Acer beckianum is an extinct maple species in the family Sapindaceae described from a single fossil wood section. The species is solely known from the Middle Miocene sediments exposed in central Washington in the United States. It is one of three Washington state Acer species described in 1961 from petrified wood.

==Distribution and paleoenvironment==
The type specimen was part of a collection compiled by Jay O'Leary, who was then a student of Harvard College, in 1954 from the west bank of the Columbia River near Vantage, Washington. The petrified woods of the area are preserved in an interbed area between the older Grande Ronde Basalt and the younger Wanapum basalts, with the interbed overlain by the Ginkgo Flow, the oldest segment of the Frenchman Springs Member of the Wanapum basalts.

K–Ar dating performed on the Grande Ronde Basalts gives an age of 15.6 million years old, and dating of the Frenchman Springs Member gives a date of 15.3 million years old. This places the vantage woods as from the Langhian stage of the Miocene. Mean annual temperature estimates for the vantage paleoclimate were made based on analysis of the fossil wood. Based on a series of wood anatomy characters, a temperature range between 15.8–16.2 °C. This is distinctly warmer than the modern mean annual temperature of 8.4 °C.

== Taxonomy ==
The species was described from the 4 × 2.5 × 3 cm section of mature secondary xylem designated the holotype. The type specimen, number 55226, was preserved in the paleobotanical collections of Harvard College. and was studied by paleobotanists Uttam Prakash of the Birbal Sahni Institute of Palaeobotany and Elso Barghoorn of Harvard University. Prakash and Barghoorn published their 1961 type description for A. beckianum in the Journal of the Arnold Arboretum.
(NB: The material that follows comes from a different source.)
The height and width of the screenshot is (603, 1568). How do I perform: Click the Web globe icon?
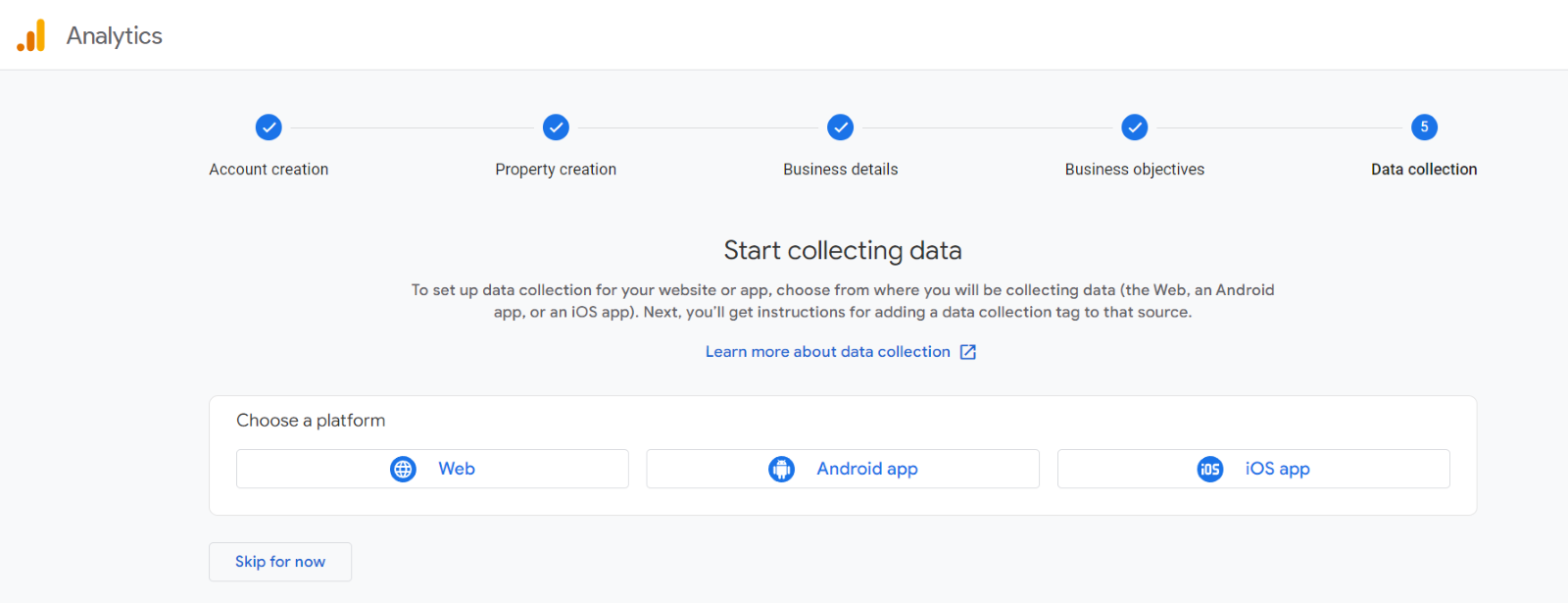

The etymology of the chosen specific name beckianum is a patronym honoring George F. Beck, a resident of Yakima, Washington, who pioneered the interest and study of the Vantage petrified woods. The species was one of three Acer species described by Prakash and Barghoorn in the paper, along with A. olearyi and A. puratanum. Based on the wood anatomy, A. beckianum is closest in structure to A. negundo, while A. olearyi is closer to A. grandidentatum and A. puratanum is closest to A. circinatum.

== Description ==
The wood shows distinct growth rings which are separated from each other by between one and two layers of thick walled flattened fibers. The vessels in the wood are mostly solitary and have an oval to round outline. When grouped, the vessels are present in sets of mainly two and three, though rare four and five groupings are known. On average the vessel cells range between 102 and 408 nm in length with horizontal to oblique end walls adjoining the next vessel cell and a simple perforation plate allowing fluid passage across the cell wall. The wood has fusiform wood rays, usually in groups of threes, which are composed of cells of a type.